The generated power below RT for the single-leg module made of the TOS film was also measured and the obtained results are shown in Figure 9. Two temperature gradients, ΔT, were selected, −20 K and −40 K, as shown in Table 2. Similarly, when ΔT was fixed at −20 K and −40 K below RT, the recorded short-circuit currents were found to be approximately 280 and 520 µA, while the open-circuit voltages reached 1.7 and 2.5 mV, respectively (Figure 9A). The corresponding power values were plotted as a function of current and are shown in Figure 9B. At ΔT = −20 K, the maximum power recorded was around 140 nW, while at ΔT = −40 K, the maximum power reached 350 nW. Surprisingly, these values were found to be several times higher than those obtained at temperature gradients above RT (Figure 8B). The obtained power values were also plotted as a function of load and the obtained results are shown in Figure 9C. The curves in this figure clearly show that the maximum power values were obtained at an external load of approximately 4–5 Ω for both ΔT = −20 K and −40 K. This indicated that the internal resistance of the used foil is close to this range, e.g., 4–5 Ω. This value is lower than that obtained when the value of ΔT was fixed above RT (Figure 8C). Although the achieved power density of this single small module (area = 64 mm²) was found to be 5.47 mW/m² at ΔT = −40 K, the obtained results can still be further enhanced by changing the polar organic molecules used in the superlattice formation, as reported recently by another research group [50].

The new remarkable finding on TOS in this work is the generation of highly improved TE power below RT, which is several times higher than that generated above/near RT at the same ΔT values. Similarly, here, below RT, the generated current is very high compared to the generated voltage, suggesting that this kind of TE module is suitable as a current source for some devices requiring higher currents. This might be useful in cold-environment regions, particularly in the winter season. The reason behind this improvement below RT might be related to the enhancement of both electrical conductivity and the Seebeck coefficient occurring below RT, as shown in Figure 5a. The reduction in thermal conductivity (hopefully below RT), as shown in Table 2, would keep a comparatively high ZT, giving credit for energy conversion efficiency below RT.

The present remarkable findings would firmly suggest that the TOS films might be useful to generate TE power in cold environments. Moreover, the TOS film can be formed on a solid-glass substrate or a flexible-polymer substrate (Figure 3) and both can show almost the same TE performance. This feature can extend the TOS application as a promising heat-driven power source for a wide range of flexible/wearable electronic systems.

4. Conclusions

In this work, the n-type TiS₂/organic hybrid superlattice (TOS) was found to have efficient TE properties below RT. In particular, a single-leg module made up of a TOS film showed remarkable power-generation characteristics.
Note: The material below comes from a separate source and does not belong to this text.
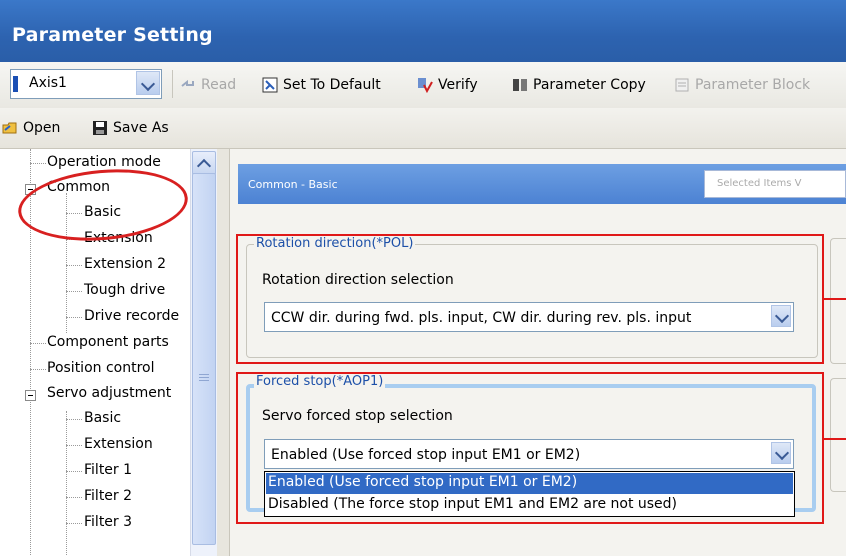  I want to click on grip-icon, so click(204, 374).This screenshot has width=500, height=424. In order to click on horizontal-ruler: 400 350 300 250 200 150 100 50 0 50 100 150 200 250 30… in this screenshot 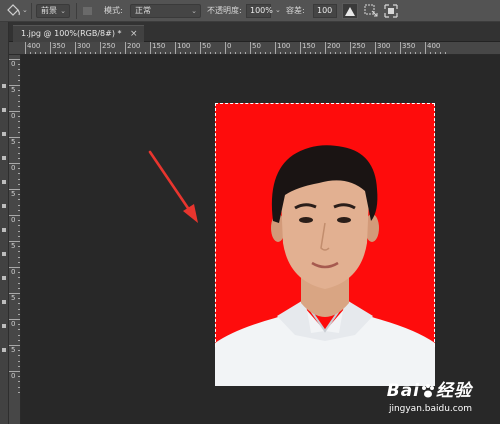, I will do `click(254, 48)`.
The generated TE power below RT was found to be more than eight times higher than those generated above RT. It was recorded as 140 and 350 nW at ΔT = −20 K and −40 K, respectively. This might be related to the enhancement of both electrical conductivity and the Seebeck coefficient, while rather high ZT was maintained below RT due to effectively lowered thermal conductivity; however, this phenomenon needs to be further investigated in future work. From the application point of view, this finding would suggest that TE TOS devices might be useful for small-scale TE power generation in cold environments, for which largely extended modules might be designed and fixed to house windows, for instance, to generate TE power from the temperature difference between inside and outside.